One of the research interests in our laboratory is the identification of mutations that cause primary ciliary dyskinesia (PCD). Primary ciliary dyskinesia is an inherited disease in which defects in the structure of the ciliary axoneme result in impaired or absent mucociliary clearance. Individuals with PCD suffer from recurring infections in the sinuses, middle ear, and respiratory tract. The most commonly reported ciliary defect in PCD, as determined by electron microscopy, is the absence of outer dynein arms, although many other abnormalities have been reported and the disease is believed to be heterogeneous. Because the defects in ciliary axonemes frequently involve the absence of protein structures, we rea­soned that a careful comparison of proteins present in purified axonemes from normal and PCD individuals might allow us to identify proteins missing in PCD patients. Proteins that are missing in the axonemes from PCD patients would be excellent candidates for further analysis to determine if the gene coding for the protein contained a causative mutation. This approach is similar to that used to identify the mutated protein in radial spoke mutants of Chlamydomonas (7,8).To maximize the sensitivity of our analysis, HBE cells obtained from nor­mal individuals or a patient with PCD were cultured in the presence of 35S-labeled methionine.

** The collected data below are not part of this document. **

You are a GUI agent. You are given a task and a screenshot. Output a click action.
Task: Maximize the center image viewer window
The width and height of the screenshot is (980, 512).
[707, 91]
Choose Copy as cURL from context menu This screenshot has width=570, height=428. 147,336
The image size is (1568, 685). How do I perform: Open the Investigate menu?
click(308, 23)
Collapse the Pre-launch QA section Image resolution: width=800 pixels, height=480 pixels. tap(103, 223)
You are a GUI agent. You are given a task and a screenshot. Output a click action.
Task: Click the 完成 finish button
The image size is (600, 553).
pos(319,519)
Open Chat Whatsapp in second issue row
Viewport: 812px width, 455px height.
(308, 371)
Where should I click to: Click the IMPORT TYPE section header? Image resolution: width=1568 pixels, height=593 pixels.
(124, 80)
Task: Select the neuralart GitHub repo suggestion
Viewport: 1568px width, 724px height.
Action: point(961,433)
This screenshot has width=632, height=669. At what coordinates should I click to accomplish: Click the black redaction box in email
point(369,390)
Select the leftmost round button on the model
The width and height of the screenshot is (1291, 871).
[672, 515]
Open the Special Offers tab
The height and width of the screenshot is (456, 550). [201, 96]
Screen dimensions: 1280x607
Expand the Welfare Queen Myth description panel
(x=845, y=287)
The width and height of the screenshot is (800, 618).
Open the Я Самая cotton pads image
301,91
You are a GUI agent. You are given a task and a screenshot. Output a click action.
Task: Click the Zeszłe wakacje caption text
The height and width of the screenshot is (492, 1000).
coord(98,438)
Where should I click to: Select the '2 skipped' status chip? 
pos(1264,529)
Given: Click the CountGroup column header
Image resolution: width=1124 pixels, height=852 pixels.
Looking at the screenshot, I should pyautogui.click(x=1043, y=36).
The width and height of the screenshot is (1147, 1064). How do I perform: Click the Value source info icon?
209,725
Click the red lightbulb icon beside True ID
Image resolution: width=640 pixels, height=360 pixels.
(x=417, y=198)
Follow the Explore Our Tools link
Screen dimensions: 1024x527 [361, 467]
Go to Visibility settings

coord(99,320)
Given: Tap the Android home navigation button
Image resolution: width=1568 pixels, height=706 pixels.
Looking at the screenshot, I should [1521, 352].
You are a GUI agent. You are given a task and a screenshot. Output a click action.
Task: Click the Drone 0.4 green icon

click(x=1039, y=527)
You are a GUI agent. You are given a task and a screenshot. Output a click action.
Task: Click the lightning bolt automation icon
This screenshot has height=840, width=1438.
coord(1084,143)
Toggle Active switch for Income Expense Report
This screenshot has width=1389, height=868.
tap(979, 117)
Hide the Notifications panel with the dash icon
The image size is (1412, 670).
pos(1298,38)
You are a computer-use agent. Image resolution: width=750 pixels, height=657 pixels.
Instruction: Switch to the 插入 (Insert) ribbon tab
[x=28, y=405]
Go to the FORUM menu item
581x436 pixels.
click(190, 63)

Ciliary axonemes were isolated as described above and equal amounts of radioactive proteins from each sample were separated by two-dimensional gel electrophoresis. Preliminary experiments, which compared sev­eral normal samples, demonstrated that the pattern of axonemal proteins is highly reproducible. However, our initial comparisons between axonemes isolated from normal and PCD cells (Fig. 3) revealed no obvious differences. Currently we are exploring the use of narrow range pH strips for the first dimension to increase the resolution of the axonemal proteins and improve the detection of missing or altered proteins. We have also begun to analyze the high molecular weight dynein heavy chains, which do not focus on 2-D gels, by SDS-PAGE. Proteins that are missing or altered in the axonemes of PCD patients will be identified by using mass spectrometry and searching of databases. In addition, a number of proteins from different regions of the 2-D gel pattern of normal axonemes will be identi­fied by the same technique. These proteins will provide reference points so that additional samples can be easily compared.